Collected data entries
__________________________________________________
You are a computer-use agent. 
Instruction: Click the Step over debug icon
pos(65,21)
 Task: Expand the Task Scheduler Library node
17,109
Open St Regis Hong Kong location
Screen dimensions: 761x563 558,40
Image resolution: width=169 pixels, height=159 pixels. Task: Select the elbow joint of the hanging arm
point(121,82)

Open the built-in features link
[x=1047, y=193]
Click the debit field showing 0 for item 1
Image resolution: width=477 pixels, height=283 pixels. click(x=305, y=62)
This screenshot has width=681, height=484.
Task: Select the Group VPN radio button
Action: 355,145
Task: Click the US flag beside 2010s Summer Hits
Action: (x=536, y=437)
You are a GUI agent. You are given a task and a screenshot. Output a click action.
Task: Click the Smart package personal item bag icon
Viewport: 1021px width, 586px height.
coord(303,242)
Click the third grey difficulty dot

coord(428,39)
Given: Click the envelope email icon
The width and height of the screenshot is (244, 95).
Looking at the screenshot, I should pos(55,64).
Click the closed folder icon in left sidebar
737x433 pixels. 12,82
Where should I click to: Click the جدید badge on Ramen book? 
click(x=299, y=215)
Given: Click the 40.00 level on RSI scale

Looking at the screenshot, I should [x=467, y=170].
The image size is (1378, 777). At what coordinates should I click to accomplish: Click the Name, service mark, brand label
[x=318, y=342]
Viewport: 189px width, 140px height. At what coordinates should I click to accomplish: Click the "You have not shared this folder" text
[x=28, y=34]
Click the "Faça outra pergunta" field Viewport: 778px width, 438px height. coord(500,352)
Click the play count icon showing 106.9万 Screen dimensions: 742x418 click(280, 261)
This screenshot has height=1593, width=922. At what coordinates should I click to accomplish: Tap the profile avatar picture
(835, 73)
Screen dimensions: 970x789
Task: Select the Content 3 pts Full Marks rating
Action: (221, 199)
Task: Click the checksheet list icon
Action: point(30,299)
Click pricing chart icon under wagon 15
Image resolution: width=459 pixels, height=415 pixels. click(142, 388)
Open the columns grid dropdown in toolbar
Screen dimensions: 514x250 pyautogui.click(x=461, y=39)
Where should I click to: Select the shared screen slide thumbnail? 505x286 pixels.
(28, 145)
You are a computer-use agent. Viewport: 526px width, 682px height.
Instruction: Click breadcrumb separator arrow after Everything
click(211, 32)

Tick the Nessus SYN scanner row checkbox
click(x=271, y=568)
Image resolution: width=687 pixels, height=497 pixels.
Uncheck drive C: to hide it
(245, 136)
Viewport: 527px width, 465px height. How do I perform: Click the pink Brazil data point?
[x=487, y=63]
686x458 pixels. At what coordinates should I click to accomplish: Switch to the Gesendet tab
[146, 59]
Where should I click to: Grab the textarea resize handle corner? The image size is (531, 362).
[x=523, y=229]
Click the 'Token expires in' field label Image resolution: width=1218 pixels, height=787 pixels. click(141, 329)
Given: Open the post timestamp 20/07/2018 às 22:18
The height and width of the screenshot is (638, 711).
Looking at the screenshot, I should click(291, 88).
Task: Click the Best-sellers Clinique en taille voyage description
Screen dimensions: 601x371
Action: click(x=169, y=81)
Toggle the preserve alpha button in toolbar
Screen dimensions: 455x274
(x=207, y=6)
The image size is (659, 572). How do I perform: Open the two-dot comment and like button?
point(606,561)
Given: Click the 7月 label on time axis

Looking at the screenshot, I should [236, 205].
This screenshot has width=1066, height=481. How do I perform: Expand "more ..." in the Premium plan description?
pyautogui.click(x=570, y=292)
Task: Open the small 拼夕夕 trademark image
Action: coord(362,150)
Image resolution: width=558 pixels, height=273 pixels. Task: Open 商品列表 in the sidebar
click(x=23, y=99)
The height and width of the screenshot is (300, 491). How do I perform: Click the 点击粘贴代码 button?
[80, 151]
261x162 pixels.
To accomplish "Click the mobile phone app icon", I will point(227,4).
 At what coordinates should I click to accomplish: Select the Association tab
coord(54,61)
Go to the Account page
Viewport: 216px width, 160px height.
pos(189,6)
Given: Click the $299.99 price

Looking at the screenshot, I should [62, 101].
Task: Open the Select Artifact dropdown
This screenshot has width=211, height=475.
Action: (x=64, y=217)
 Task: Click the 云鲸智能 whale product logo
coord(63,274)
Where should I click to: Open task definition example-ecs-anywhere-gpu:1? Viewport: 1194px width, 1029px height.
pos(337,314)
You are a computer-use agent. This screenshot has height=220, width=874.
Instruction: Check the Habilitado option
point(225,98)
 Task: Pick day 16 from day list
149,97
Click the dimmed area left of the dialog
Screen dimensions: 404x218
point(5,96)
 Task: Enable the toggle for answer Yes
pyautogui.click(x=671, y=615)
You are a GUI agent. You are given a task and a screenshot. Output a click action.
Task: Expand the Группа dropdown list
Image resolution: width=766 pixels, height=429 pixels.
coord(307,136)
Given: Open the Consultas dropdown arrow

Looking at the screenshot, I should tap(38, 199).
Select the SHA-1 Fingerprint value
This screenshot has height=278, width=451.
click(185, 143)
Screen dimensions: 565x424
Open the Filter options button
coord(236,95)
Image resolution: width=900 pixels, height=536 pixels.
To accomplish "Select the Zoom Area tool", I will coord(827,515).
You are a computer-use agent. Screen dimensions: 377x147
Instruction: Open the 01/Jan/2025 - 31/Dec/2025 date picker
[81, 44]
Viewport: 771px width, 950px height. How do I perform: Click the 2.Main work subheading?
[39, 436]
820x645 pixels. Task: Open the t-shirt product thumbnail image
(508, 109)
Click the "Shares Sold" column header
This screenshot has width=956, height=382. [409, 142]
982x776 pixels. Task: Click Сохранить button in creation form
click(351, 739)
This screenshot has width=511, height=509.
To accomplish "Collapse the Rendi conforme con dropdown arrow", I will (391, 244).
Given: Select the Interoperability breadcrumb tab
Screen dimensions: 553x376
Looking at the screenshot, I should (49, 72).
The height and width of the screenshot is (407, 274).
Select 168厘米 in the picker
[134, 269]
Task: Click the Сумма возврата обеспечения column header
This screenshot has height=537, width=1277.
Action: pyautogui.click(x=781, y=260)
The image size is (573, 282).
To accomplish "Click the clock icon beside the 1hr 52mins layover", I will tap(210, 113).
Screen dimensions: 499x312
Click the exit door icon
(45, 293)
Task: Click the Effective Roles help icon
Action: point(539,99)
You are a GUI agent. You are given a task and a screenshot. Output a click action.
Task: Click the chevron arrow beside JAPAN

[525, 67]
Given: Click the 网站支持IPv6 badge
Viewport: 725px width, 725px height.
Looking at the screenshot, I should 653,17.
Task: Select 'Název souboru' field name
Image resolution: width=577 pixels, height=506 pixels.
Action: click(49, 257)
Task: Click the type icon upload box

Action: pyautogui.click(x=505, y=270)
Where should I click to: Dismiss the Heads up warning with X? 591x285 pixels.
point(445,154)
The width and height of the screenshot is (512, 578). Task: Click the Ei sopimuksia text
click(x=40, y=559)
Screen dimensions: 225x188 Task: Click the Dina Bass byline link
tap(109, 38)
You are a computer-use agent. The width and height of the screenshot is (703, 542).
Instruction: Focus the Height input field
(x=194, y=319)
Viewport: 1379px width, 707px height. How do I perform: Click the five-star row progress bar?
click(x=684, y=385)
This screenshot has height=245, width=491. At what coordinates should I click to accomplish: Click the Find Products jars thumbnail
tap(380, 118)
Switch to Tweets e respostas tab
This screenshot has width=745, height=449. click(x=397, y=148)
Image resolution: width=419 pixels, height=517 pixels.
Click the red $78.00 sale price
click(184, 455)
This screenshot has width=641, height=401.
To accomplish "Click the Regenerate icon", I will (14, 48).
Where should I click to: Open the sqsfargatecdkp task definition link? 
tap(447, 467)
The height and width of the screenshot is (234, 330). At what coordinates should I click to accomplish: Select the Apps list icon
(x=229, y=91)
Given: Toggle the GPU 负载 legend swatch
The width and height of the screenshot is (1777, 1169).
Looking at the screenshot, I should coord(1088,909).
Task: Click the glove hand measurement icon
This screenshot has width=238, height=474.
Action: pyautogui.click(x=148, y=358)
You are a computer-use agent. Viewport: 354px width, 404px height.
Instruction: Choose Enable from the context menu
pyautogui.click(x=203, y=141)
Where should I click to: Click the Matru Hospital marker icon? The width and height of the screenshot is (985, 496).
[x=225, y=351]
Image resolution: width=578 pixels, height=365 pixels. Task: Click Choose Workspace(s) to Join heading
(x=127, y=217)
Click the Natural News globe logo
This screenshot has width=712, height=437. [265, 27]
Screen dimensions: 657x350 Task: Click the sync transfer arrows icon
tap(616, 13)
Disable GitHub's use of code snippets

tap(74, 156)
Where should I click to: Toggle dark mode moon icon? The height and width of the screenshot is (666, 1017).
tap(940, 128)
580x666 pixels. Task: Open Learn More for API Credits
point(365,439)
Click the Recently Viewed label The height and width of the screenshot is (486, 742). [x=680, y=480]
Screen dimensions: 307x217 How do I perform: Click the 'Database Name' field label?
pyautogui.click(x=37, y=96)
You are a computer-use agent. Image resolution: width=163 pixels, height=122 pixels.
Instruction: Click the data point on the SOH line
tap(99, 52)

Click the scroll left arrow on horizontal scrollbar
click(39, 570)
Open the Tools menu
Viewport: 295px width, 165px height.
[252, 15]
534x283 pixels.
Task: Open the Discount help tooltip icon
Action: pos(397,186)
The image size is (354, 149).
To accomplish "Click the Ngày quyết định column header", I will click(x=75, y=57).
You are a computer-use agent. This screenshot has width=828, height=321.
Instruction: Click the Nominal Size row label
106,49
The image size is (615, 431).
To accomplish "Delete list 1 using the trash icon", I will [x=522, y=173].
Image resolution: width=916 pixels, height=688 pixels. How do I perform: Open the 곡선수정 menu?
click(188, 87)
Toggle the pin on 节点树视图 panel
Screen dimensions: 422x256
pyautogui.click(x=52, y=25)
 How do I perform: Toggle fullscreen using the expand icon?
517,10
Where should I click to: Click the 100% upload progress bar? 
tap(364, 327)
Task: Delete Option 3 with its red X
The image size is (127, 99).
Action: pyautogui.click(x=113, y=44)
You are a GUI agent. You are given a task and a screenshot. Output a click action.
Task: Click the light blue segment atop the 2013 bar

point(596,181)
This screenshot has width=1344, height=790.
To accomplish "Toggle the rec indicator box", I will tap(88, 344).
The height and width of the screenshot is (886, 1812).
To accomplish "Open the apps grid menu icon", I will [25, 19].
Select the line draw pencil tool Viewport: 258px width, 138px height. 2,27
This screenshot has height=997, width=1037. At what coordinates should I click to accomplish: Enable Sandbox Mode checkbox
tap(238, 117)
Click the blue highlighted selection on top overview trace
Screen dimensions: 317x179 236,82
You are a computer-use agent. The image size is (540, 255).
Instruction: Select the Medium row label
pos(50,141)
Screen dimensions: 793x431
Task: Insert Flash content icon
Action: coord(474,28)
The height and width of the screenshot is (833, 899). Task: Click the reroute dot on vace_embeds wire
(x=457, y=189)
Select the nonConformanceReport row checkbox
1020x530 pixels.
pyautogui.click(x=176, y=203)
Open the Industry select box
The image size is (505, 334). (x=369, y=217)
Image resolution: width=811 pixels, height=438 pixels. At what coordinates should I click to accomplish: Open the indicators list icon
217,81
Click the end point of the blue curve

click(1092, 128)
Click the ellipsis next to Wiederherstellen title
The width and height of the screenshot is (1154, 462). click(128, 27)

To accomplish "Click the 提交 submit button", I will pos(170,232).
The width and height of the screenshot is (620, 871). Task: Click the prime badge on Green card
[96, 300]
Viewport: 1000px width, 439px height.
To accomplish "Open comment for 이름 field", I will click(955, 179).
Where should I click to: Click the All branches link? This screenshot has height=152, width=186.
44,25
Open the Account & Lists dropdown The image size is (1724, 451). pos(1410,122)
__________________________________________________
Activity: A single number is the whole answer: the count of lines above that hold "computer".

Result of the task: 9